Robert M. Peak (May 30, 1927 – August 1, 1992) was an American commercial illustrator.  He is best known for his developments in the design of the modern film poster.

His artwork has been on the cover of Time magazine, TV Guide, and Sports Illustrated. He also illustrated advertisements and U.S. postage stamps.

Early life
Bob Peak was born in Denver, Colorado and grew up in Wichita, Kansas. He knew from an early age that he wanted to be a commercial illustrator. He majored in geology at the University of Wichita (nka Wichita State University) and got a part-time job in the art department of McCormick-Armstrong. After serving in the military during the Korean War, Peak transferred to the Art Center College of Design in Los Angeles, California, graduating in 1951.

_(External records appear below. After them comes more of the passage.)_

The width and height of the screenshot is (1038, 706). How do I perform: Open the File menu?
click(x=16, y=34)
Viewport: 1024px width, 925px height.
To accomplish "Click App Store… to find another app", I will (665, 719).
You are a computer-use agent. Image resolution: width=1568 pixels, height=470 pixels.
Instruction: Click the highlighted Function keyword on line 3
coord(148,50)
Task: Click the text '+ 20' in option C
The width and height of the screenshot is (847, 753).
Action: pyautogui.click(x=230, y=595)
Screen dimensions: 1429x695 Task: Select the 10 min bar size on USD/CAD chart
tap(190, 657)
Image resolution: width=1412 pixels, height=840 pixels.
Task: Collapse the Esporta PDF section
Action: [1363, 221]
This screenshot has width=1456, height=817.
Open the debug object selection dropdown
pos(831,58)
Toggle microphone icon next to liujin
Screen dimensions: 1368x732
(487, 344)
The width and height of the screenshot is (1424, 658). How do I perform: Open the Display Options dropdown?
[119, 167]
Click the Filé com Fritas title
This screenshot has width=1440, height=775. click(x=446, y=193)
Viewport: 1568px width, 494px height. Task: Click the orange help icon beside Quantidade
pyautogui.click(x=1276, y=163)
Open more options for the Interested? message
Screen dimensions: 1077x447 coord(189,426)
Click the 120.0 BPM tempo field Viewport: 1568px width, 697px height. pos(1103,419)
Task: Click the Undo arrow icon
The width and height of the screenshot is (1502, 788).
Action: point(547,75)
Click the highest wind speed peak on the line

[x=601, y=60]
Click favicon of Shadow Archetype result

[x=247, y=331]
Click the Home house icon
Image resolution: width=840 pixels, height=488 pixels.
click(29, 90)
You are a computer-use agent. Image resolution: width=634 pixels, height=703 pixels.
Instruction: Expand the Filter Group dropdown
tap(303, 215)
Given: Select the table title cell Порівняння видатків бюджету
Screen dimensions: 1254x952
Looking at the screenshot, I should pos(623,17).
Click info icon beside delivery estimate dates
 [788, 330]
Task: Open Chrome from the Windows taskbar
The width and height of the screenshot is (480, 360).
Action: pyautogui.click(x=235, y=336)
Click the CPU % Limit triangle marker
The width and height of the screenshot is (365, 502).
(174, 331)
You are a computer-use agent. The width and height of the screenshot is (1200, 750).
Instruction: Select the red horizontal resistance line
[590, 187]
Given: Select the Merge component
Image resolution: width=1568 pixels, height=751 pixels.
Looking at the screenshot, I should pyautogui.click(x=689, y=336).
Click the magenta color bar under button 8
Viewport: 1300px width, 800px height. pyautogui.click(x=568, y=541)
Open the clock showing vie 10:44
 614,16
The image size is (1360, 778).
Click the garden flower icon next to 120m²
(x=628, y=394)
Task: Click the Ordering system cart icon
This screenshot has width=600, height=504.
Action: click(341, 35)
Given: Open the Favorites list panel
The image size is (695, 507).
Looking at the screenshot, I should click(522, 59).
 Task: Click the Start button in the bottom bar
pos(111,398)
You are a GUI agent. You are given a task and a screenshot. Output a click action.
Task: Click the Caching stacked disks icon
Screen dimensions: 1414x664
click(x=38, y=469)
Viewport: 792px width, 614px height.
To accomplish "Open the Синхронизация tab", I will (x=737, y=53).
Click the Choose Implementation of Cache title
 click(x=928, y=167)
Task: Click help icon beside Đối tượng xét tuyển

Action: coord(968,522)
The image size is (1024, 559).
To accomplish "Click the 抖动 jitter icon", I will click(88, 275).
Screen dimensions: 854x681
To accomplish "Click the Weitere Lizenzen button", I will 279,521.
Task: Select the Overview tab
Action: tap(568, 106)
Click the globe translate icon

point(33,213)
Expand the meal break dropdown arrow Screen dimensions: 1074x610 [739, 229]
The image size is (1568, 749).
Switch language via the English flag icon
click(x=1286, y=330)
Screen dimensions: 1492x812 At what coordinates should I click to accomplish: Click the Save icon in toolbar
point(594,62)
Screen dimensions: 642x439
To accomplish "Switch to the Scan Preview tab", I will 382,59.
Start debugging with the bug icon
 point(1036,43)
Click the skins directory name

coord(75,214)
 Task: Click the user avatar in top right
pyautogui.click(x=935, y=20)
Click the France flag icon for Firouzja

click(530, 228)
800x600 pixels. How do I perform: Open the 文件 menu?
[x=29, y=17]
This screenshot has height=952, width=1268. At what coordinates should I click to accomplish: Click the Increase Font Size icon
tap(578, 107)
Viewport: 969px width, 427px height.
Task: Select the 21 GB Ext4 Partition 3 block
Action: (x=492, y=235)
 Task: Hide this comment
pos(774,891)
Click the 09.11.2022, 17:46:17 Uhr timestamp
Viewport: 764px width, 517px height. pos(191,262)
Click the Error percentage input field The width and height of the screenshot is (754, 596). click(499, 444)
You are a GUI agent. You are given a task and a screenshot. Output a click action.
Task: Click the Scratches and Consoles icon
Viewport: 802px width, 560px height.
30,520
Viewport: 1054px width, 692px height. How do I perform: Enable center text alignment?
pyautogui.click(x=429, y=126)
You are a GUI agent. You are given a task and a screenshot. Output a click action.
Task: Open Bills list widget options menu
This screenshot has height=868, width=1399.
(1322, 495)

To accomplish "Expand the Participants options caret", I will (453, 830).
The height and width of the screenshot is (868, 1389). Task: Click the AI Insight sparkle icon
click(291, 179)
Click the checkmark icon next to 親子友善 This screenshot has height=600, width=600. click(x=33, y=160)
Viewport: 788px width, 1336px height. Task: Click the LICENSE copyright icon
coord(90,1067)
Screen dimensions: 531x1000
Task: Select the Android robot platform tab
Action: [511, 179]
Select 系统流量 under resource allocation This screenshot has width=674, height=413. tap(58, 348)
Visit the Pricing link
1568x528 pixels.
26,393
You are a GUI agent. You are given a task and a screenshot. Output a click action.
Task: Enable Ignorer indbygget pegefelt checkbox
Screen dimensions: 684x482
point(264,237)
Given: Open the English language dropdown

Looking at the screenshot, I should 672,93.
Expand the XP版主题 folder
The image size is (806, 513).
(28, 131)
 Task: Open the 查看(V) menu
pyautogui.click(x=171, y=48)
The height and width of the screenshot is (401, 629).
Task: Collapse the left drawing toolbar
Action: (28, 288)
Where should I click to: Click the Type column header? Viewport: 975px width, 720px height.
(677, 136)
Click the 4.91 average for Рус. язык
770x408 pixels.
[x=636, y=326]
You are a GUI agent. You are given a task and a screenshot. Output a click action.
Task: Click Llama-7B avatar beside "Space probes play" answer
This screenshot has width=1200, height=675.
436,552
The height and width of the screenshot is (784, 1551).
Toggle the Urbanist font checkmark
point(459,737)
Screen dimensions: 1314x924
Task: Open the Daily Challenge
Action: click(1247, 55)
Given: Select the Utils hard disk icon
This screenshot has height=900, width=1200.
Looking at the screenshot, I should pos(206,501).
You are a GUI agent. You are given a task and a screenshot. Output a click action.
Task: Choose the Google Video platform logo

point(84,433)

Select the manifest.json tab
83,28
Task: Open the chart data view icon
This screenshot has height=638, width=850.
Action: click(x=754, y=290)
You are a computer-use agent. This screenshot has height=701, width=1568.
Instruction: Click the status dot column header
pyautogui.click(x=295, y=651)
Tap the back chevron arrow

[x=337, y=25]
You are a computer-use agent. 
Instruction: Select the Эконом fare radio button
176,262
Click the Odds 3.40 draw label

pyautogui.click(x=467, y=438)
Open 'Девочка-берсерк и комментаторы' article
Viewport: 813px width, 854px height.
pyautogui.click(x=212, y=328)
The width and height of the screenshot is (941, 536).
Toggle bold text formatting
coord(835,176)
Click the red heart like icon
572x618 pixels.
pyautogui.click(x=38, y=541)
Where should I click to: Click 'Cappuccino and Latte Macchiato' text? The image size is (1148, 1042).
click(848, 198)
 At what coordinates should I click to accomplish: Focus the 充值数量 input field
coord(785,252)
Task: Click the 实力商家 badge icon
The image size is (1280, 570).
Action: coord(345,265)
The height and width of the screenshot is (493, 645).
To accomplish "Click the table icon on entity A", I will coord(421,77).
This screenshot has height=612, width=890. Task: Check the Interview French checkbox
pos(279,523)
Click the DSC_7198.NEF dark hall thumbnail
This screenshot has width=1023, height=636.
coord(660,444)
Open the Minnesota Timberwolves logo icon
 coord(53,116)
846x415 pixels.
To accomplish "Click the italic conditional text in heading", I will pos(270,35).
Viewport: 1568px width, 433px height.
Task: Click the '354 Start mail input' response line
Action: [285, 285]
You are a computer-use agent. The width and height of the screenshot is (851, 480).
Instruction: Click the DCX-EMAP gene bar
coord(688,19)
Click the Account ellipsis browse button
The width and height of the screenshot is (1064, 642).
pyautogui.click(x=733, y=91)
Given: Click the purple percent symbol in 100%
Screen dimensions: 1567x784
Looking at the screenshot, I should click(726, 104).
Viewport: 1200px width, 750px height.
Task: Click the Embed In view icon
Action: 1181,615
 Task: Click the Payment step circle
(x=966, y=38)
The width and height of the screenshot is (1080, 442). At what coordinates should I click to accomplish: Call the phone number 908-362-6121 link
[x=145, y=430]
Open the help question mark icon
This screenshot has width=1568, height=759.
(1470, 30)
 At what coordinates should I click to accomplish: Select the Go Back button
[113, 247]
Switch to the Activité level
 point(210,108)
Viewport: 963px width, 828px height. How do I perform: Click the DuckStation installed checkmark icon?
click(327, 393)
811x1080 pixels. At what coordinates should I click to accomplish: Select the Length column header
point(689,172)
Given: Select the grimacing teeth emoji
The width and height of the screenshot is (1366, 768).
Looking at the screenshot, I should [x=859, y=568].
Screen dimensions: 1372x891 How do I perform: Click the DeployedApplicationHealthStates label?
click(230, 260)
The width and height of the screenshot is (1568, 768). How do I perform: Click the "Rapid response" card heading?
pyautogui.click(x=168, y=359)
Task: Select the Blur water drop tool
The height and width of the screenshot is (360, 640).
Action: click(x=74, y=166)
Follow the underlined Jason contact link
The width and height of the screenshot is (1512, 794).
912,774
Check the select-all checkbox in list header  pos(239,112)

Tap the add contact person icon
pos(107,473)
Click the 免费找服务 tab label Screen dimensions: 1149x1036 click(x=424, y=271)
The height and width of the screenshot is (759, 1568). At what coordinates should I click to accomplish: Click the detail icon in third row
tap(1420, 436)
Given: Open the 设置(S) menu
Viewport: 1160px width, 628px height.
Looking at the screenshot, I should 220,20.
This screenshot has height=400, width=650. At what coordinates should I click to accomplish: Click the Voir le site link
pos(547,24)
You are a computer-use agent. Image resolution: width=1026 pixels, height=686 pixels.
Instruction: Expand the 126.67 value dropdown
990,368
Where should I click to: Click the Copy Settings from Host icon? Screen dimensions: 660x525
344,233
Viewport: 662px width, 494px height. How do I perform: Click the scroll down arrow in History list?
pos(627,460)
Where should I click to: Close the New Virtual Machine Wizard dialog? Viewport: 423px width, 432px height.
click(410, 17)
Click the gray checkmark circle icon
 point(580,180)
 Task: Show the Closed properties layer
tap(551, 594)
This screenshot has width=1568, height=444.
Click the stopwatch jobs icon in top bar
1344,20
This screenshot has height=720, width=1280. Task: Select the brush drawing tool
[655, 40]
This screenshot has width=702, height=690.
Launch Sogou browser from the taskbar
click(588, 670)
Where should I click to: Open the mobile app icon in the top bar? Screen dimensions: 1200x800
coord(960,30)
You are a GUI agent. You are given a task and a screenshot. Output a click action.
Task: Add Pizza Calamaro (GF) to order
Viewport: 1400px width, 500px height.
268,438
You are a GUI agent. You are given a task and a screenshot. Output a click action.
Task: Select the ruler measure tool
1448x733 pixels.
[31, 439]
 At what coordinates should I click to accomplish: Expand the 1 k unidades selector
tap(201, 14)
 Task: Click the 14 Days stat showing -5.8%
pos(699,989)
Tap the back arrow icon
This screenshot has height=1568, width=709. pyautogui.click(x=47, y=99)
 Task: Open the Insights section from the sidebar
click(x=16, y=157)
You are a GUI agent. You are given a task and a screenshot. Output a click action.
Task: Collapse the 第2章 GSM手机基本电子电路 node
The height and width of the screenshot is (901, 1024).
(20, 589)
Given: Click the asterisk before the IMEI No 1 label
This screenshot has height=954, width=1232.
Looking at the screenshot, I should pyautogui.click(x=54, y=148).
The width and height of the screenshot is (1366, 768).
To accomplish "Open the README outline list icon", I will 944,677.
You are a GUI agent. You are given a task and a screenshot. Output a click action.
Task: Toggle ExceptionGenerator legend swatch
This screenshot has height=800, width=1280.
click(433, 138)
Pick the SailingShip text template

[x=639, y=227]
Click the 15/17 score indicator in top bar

In 1953, Peak moved to New York City and landed an Old Hickory Whiskey advertising campaign. His work went on to appear in major advertising and national magazines.

He was the father of Matthew Peak, who is best known for illustrating posters for the Nightmare on Elm Street film series.

Career
United Artists studio hired Peak in 1961 to design the poster images for the film West Side Story. The success of Peak's work on that film led to work on posters for designer Bill Gold, including the big-budget musicals My Fair Lady and Camelot. In the mid-1970s Peak's style would become familiar to fans of science fiction films when he created the poster art for the futuristic film Rollerball (1975), which was followed by the first six Star Trek films, Superman (1978), Excalibur (1981), both Derek Flint films, Apocalypse Now (1979), The Spy Who Loved Me and other James Bond concepts. By the 1980s only the film poster artist Drew Struzan was in as much demand by film directors.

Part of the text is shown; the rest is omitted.